*INFORMATION SUPPLIED*
=== Begin Enclosure ===
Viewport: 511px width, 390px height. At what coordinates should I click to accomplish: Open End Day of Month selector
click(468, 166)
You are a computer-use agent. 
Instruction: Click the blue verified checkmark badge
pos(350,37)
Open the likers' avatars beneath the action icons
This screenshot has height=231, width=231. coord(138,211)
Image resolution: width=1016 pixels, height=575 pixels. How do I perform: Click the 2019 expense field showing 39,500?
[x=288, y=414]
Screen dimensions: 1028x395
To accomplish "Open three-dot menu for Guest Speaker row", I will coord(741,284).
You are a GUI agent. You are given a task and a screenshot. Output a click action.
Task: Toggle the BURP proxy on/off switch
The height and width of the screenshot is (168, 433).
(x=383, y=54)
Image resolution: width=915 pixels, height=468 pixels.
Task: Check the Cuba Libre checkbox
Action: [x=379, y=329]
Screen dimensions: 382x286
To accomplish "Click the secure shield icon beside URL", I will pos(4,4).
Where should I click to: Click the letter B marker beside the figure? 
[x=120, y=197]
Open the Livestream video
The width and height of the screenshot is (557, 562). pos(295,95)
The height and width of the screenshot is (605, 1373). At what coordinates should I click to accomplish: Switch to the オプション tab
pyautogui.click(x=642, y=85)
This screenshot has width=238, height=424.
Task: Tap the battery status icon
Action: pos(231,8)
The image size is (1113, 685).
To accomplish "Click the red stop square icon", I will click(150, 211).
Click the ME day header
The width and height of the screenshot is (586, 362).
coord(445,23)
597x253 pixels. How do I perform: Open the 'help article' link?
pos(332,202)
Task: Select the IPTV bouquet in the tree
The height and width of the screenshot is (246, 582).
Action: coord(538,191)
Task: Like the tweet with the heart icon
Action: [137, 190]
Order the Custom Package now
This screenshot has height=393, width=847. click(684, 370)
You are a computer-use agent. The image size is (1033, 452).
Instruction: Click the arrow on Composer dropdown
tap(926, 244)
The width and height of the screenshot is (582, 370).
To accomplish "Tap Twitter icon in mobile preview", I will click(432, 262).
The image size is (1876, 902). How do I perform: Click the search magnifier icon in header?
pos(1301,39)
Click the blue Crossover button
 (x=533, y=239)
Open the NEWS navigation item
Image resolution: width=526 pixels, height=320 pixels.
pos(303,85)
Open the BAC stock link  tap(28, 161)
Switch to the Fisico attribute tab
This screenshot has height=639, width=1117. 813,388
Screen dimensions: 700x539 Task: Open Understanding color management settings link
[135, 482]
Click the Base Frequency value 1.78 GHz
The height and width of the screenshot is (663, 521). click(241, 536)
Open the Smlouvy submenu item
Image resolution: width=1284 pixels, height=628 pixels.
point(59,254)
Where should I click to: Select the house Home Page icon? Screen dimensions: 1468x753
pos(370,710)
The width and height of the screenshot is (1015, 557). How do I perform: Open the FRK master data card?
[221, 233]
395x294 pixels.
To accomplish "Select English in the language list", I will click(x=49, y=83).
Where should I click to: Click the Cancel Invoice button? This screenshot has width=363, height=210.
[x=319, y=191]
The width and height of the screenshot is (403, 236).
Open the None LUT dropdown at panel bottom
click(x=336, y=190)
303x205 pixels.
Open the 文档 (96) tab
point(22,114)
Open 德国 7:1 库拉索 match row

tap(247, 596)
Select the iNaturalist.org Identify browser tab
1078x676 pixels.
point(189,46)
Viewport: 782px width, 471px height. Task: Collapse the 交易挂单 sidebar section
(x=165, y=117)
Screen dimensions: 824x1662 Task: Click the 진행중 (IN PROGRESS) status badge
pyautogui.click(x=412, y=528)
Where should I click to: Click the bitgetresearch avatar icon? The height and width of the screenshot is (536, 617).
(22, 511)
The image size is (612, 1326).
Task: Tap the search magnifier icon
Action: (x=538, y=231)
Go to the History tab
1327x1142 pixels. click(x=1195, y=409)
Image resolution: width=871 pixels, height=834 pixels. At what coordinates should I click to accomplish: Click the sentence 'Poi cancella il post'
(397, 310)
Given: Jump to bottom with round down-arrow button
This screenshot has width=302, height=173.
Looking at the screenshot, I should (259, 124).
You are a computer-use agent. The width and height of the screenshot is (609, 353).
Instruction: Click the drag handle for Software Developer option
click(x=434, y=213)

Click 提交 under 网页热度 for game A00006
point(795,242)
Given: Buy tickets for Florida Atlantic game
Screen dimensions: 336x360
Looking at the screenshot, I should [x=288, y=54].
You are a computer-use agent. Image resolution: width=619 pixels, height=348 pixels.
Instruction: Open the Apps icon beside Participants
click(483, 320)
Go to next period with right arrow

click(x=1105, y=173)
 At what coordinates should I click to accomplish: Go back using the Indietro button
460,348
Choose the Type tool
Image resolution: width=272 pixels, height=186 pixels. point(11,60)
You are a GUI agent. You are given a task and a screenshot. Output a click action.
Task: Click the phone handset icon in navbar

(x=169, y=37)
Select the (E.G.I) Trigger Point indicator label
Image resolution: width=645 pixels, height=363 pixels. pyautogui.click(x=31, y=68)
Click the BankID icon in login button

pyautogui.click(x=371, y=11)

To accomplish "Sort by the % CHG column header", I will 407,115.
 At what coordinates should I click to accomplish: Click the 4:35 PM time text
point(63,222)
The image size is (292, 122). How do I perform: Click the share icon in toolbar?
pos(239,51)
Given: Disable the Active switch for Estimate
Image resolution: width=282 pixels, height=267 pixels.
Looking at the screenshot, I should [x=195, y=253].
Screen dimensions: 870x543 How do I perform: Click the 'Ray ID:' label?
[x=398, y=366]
=== End Enclosure ===
*YOUR GOAL*
Provide an exact reproduction of all the entries shown above.

*EXERCISE RESPONSE*
Viewport: 511px width, 390px height. At what coordinates should I click to accomplish: Open End Day of Month selector
click(468, 166)
You are a computer-use agent. 
Instruction: Click the blue verified checkmark badge
pos(350,37)
Open the likers' avatars beneath the action icons
This screenshot has height=231, width=231. coord(138,211)
Image resolution: width=1016 pixels, height=575 pixels. How do I perform: Click the 2019 expense field showing 39,500?
[x=288, y=414]
Screen dimensions: 1028x395
To accomplish "Open three-dot menu for Guest Speaker row", I will coord(741,284).
You are a GUI agent. You are given a task and a screenshot. Output a click action.
Task: Toggle the BURP proxy on/off switch
The height and width of the screenshot is (168, 433).
(x=383, y=54)
Image resolution: width=915 pixels, height=468 pixels.
Task: Check the Cuba Libre checkbox
Action: [x=379, y=329]
Screen dimensions: 382x286
To accomplish "Click the secure shield icon beside URL", I will pos(4,4).
Where should I click to: Click the letter B marker beside the figure? 
[x=120, y=197]
Open the Livestream video
The width and height of the screenshot is (557, 562). pos(295,95)
The height and width of the screenshot is (605, 1373). At what coordinates should I click to accomplish: Switch to the オプション tab
pyautogui.click(x=642, y=85)
This screenshot has width=238, height=424.
Task: Tap the battery status icon
Action: pos(231,8)
The image size is (1113, 685).
To accomplish "Click the red stop square icon", I will click(150, 211).
Click the ME day header
The width and height of the screenshot is (586, 362).
coord(445,23)
597x253 pixels. How do I perform: Open the 'help article' link?
pos(332,202)
Task: Select the IPTV bouquet in the tree
The height and width of the screenshot is (246, 582).
Action: coord(538,191)
Task: Like the tweet with the heart icon
Action: [137, 190]
Order the Custom Package now
This screenshot has height=393, width=847. click(684, 370)
You are a computer-use agent. The image size is (1033, 452).
Instruction: Click the arrow on Composer dropdown
tap(926, 244)
The width and height of the screenshot is (582, 370).
To accomplish "Tap Twitter icon in mobile preview", I will click(432, 262).
The image size is (1876, 902). How do I perform: Click the search magnifier icon in header?
pos(1301,39)
Click the blue Crossover button
 (x=533, y=239)
Open the NEWS navigation item
Image resolution: width=526 pixels, height=320 pixels.
pos(303,85)
Open the BAC stock link  tap(28, 161)
Switch to the Fisico attribute tab
This screenshot has height=639, width=1117. 813,388
Screen dimensions: 700x539 Task: Open Understanding color management settings link
[135, 482]
Click the Base Frequency value 1.78 GHz
The height and width of the screenshot is (663, 521). click(241, 536)
Open the Smlouvy submenu item
Image resolution: width=1284 pixels, height=628 pixels.
point(59,254)
Where should I click to: Select the house Home Page icon? Screen dimensions: 1468x753
pos(370,710)
The width and height of the screenshot is (1015, 557). How do I perform: Open the FRK master data card?
[221, 233]
395x294 pixels.
To accomplish "Select English in the language list", I will click(x=49, y=83).
Where should I click to: Click the Cancel Invoice button? This screenshot has width=363, height=210.
[x=319, y=191]
The width and height of the screenshot is (403, 236).
Open the None LUT dropdown at panel bottom
click(x=336, y=190)
303x205 pixels.
Open the 文档 (96) tab
point(22,114)
Open 德国 7:1 库拉索 match row

tap(247, 596)
Select the iNaturalist.org Identify browser tab
1078x676 pixels.
point(189,46)
Viewport: 782px width, 471px height. Task: Collapse the 交易挂单 sidebar section
(x=165, y=117)
Screen dimensions: 824x1662 Task: Click the 진행중 (IN PROGRESS) status badge
pyautogui.click(x=412, y=528)
Where should I click to: Click the bitgetresearch avatar icon? The height and width of the screenshot is (536, 617).
(22, 511)
The image size is (612, 1326).
Task: Tap the search magnifier icon
Action: (x=538, y=231)
Go to the History tab
1327x1142 pixels. click(x=1195, y=409)
Image resolution: width=871 pixels, height=834 pixels. At what coordinates should I click to accomplish: Click the sentence 'Poi cancella il post'
(397, 310)
Given: Jump to bottom with round down-arrow button
This screenshot has width=302, height=173.
Looking at the screenshot, I should (259, 124).
You are a computer-use agent. The width and height of the screenshot is (609, 353).
Instruction: Click the drag handle for Software Developer option
click(x=434, y=213)

Click 提交 under 网页热度 for game A00006
point(795,242)
Given: Buy tickets for Florida Atlantic game
Screen dimensions: 336x360
Looking at the screenshot, I should [x=288, y=54].
You are a computer-use agent. Image resolution: width=619 pixels, height=348 pixels.
Instruction: Open the Apps icon beside Participants
click(483, 320)
Go to next period with right arrow

click(x=1105, y=173)
 At what coordinates should I click to accomplish: Go back using the Indietro button
460,348
Choose the Type tool
Image resolution: width=272 pixels, height=186 pixels. point(11,60)
You are a GUI agent. You are given a task and a screenshot. Output a click action.
Task: Click the phone handset icon in navbar

(x=169, y=37)
Select the (E.G.I) Trigger Point indicator label
Image resolution: width=645 pixels, height=363 pixels. pyautogui.click(x=31, y=68)
Click the BankID icon in login button

pyautogui.click(x=371, y=11)

To accomplish "Sort by the % CHG column header", I will 407,115.
 At what coordinates should I click to accomplish: Click the 4:35 PM time text
point(63,222)
The image size is (292, 122). How do I perform: Click the share icon in toolbar?
pos(239,51)
Given: Disable the Active switch for Estimate
Image resolution: width=282 pixels, height=267 pixels.
Looking at the screenshot, I should [x=195, y=253].
Screen dimensions: 870x543 How do I perform: Click the 'Ray ID:' label?
[x=398, y=366]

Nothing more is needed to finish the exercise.